• **What is being asked**:
Set down the entries that follow exactly as written, leaving out any images.

• **Material for this task**:
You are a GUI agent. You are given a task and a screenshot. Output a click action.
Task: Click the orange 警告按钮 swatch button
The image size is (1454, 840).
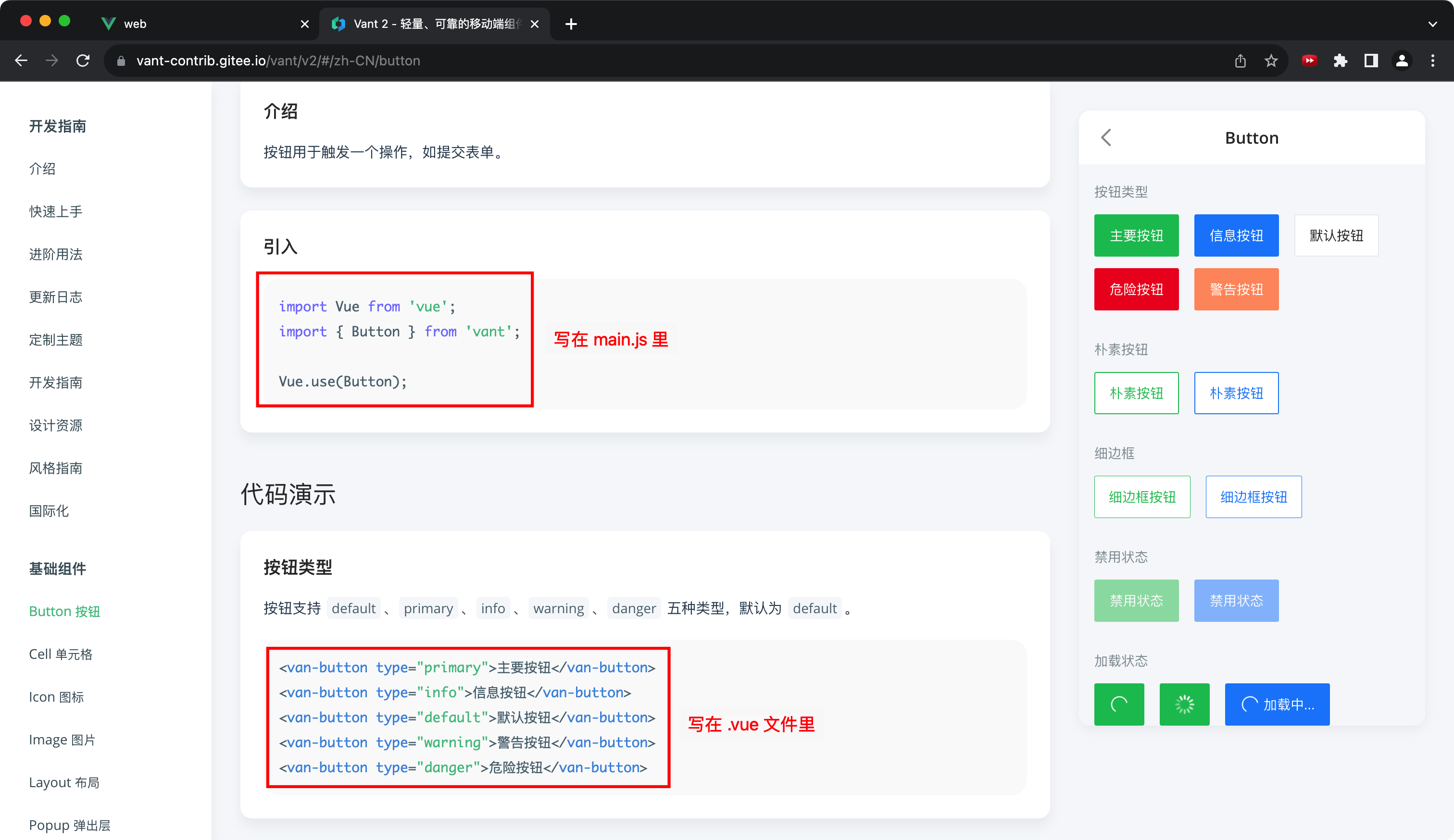point(1236,289)
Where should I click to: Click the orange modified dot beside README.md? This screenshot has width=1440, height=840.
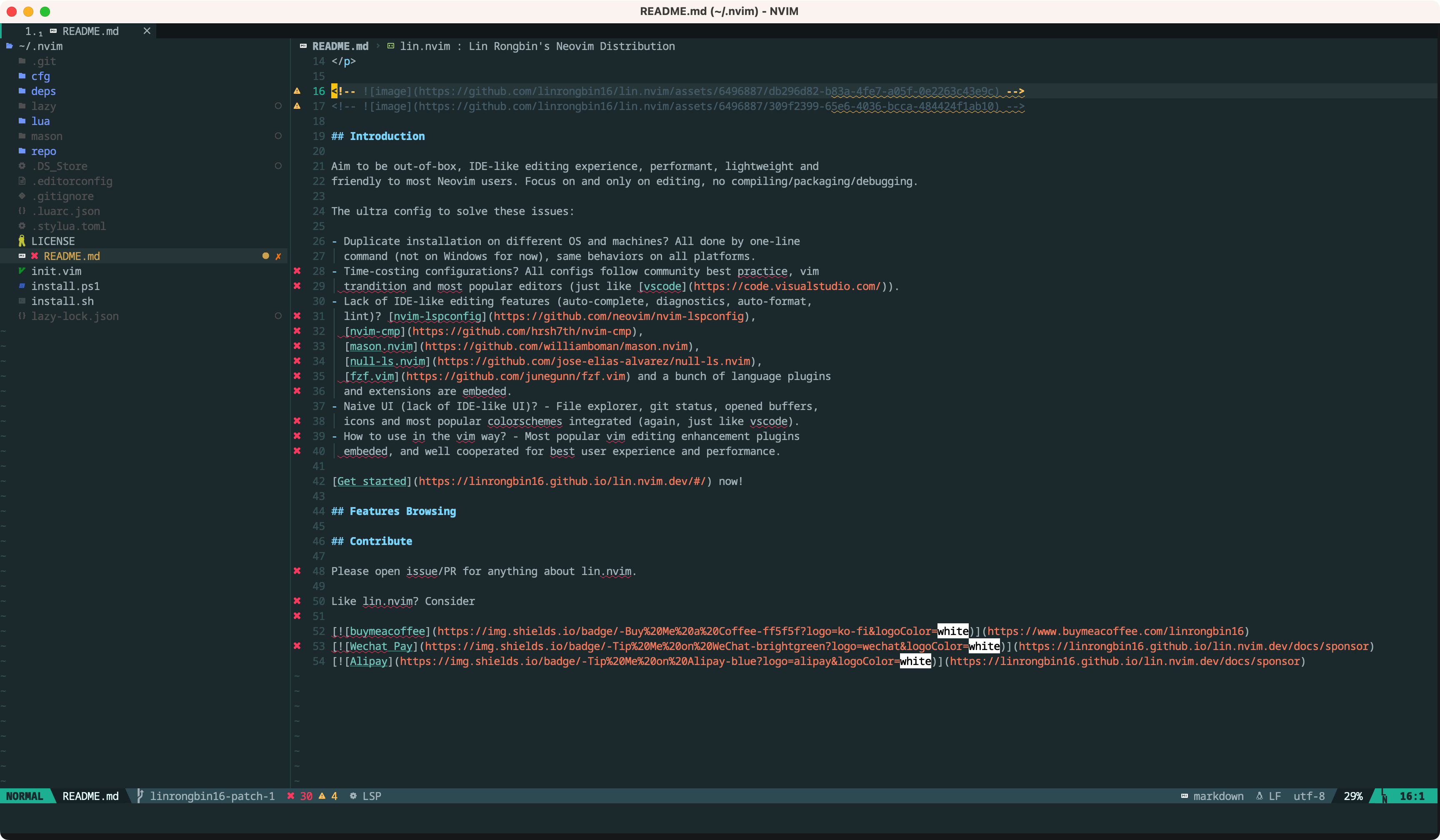(265, 256)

• **Answer for this exercise**:
You are a GUI agent. You are given a task and a screenshot. Output a click action.
Task: Click the orange 警告按钮 swatch button
The image size is (1454, 840).
point(1236,289)
Where should I click to: Click the orange modified dot beside README.md? This screenshot has width=1440, height=840.
(265, 256)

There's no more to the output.